In August 2013, Johnson signed a release of claims against Erickson in the civil litigation as consideration for a payment to him of $310,000, funded by $300,000 from Erickson’s homeowner’s insurance and $10,000 from Erickson. The release purported to satisfy Erickson’s restitution obligation under the criminal judgment.

In consideration of $103,333,33 from Johnson, BCBS released its lien in full satisfaction of the restitution obligation. After paying BCBS and his attorney fees, Johnson received $103,333.33. Erickson paid $4,737.08 to the Crime Victim Compensation Program.

In April 2015, Erickson moved to amend the final judgment in his criminal case to remove the 10% administrative fee and find Erickson’s restitution obligations were satisfied. The state responded that the court lacked authority to amend a criminal judgment, and that the statutory requirement for adjusting or waiving a restitution order had not been met.

The district court held a hearing in July 2015 and invited Johnson to be heard. The court ordered Erickson to pay the 10% fee and indicated it would entertain a renewed motion to address the civil settlement after the administrative fee was paid. Erickson paid the fee. Erickson eventually moved to amend the judgment, but did not address the requirements of § 46-18-246.

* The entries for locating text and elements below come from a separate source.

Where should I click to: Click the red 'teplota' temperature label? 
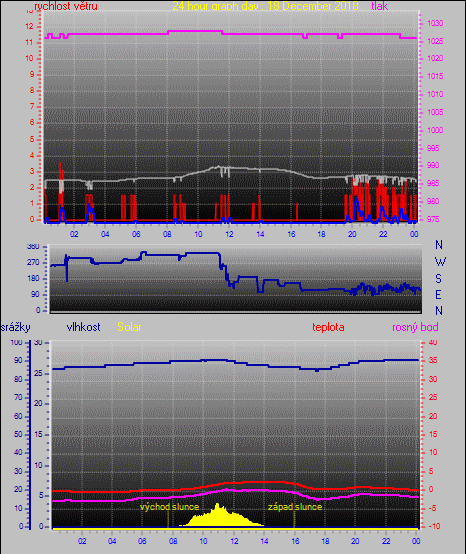coord(328,327)
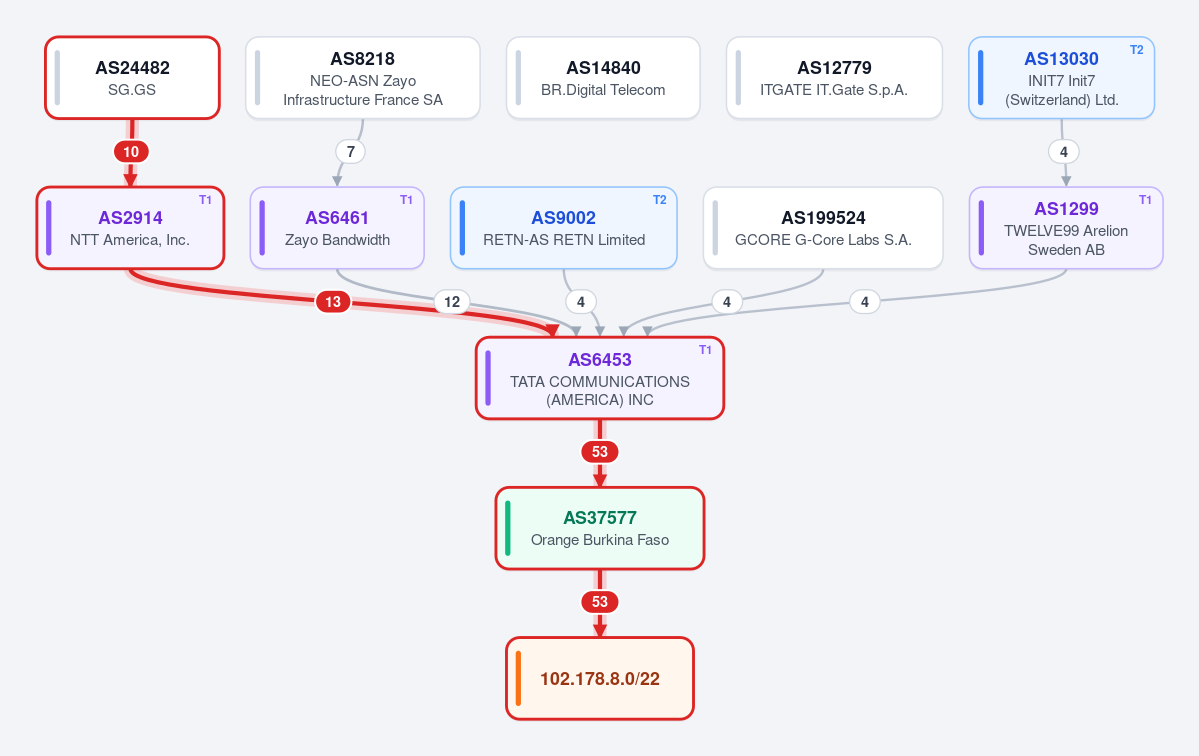Click the red edge label 13

(333, 302)
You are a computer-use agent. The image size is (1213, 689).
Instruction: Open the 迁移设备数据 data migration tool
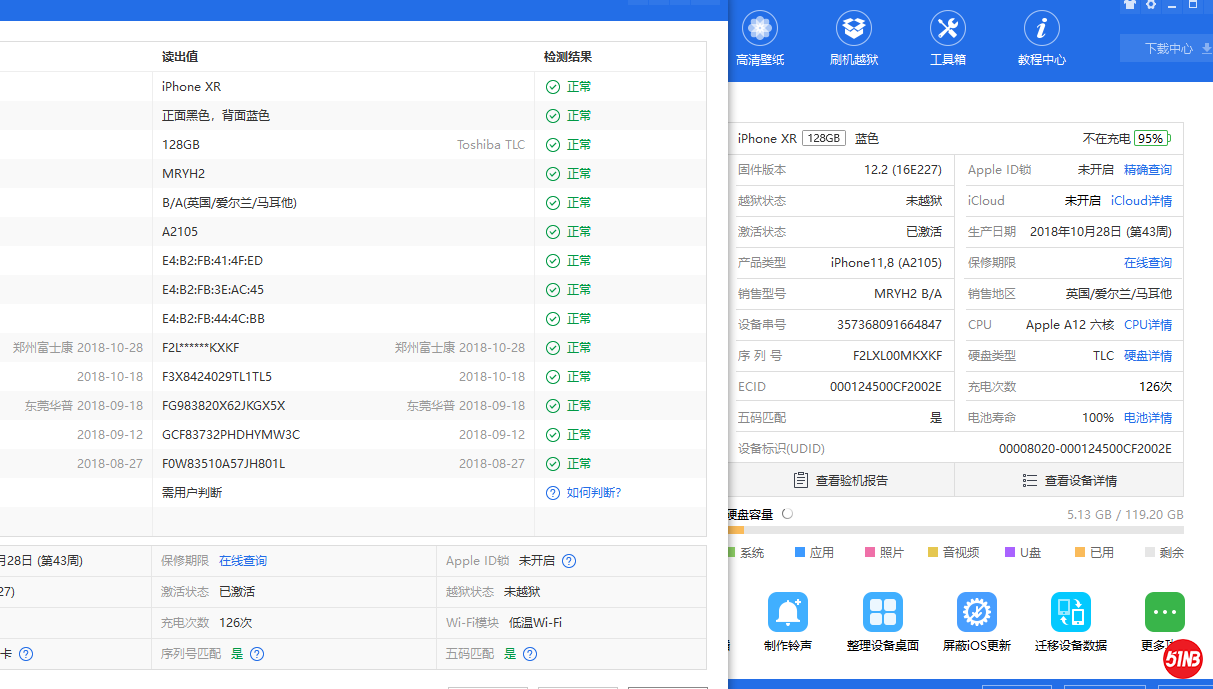tap(1070, 622)
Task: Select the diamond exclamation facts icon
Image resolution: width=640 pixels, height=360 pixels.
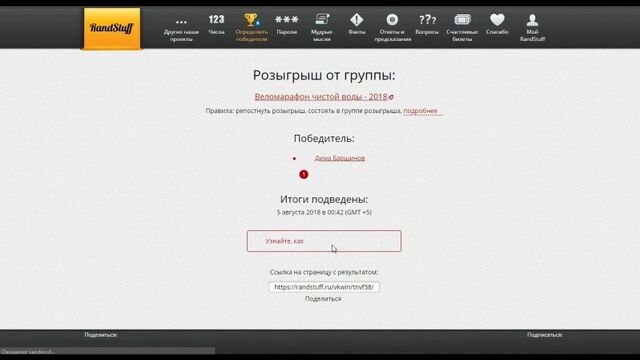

Procedural Posture & Holding: The district court held a second hearing in July 2016, after which it ordered that “a general release from civil liability does not release Erickson from the conditions imposed in his criminal sentence, even where the victim may be precluded from pursuing further payment from Erickson,” reasoning that “Johnson’s agreement to accept less than the full restitution amount ordered by the Court as satisfaction for Erickson’s civil liability does not, by itself, satisfy the conditions [of] a criminal sentence.” Erickson appeals, and the Supreme Court affirms the denial of Erickson’s motion to modify his criminal judgment, reverses the order denying all relief under § 46-18-246, and remands for Erickson to make another request on a proper record.

Reasoning: “Once a valid sentence has been pronounced, the court imposing that sentence has no jurisdiction to modify it, except as provided by statute.” ¶ 15 (quoting State v. Fertterer). However, the legislature has authorized a sentencing court to adjust or waive unpaid restitution in certain circumstances. M.C.A. § 46-18-246. The court may adjust or waive restitution if: (1) the circumstances upon which the court based the imposition of restitution no longer exist; (2) the amount of the victim’s pecuniary loss no longer exists; (3) the method or time of payment no longer exists; or (4) it otherwise would be unjust to require payment as imposed.

Erickson did not specifically seek relief under this statute, and therefore did not make or preserve a factual record supporting such relief. The Court cannot make this determination on appeal, especially on an inadequate record.